Synthesis of nickel-incorporated larch-based carbon membranes with controllable porous structure for gas separation

Abstract

Ni-incorporated larch-based carbon membranes have been synthesized by introducing the Ni(NO3)2 into the liquefied larch using liquefied larch sawdust as precursors and F127 as the soft template. The porous structure can be tailored by the amount of Ni(NO3)2, and the Ni and NiO nanoparticles with a size of 10 nm incorporated in the carbon frameworks. The increase in Ni(NO3)2 content can lead to the formation of disordered porous structure and shrinkage of carbon frameworks. The Ni-incorporated carbon membranes with largest pores possess highest gas permeation for N2, CO2, and O2 of 37.5, 19.8, and 55.5 m3 cm/m2 h kPa, which is larger than that of the pure carbon membranes, respectively.
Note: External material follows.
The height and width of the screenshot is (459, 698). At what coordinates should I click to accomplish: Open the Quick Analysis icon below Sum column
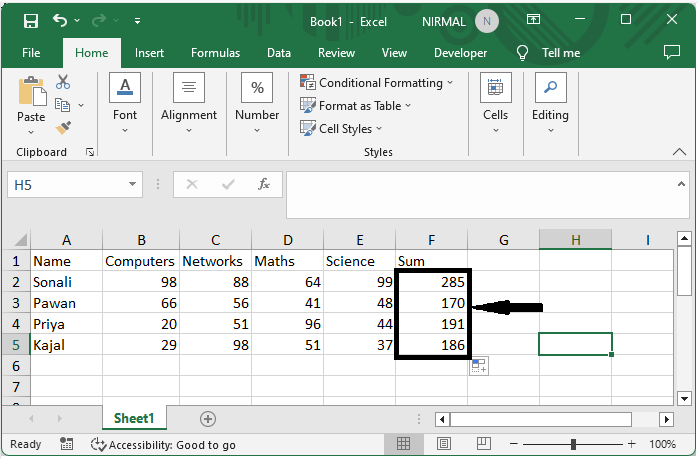click(x=479, y=367)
However, the poor ordered porous structure caused by adding large amount of Ni(NO3)2 can reduce the gas separation performance, which is attributed to the weaken of the molecular sieve function. The results indicate that the incorporation of few nanoparticles into larch-based carbon membranes can improve molecular sieve function. Ni-incorporated larch-based carbon membranes have been synthesized by introducing the Ni(NO3)2 into the liquefied larch. The porous structure can be tailored by the amount of Ni(NO3)2, and the Ni and NiO nanoparticles incorporated in the carbon frameworks. The Ni-incorporated carbon membranes with largest pores possess highest gas permeation and gas permseparation.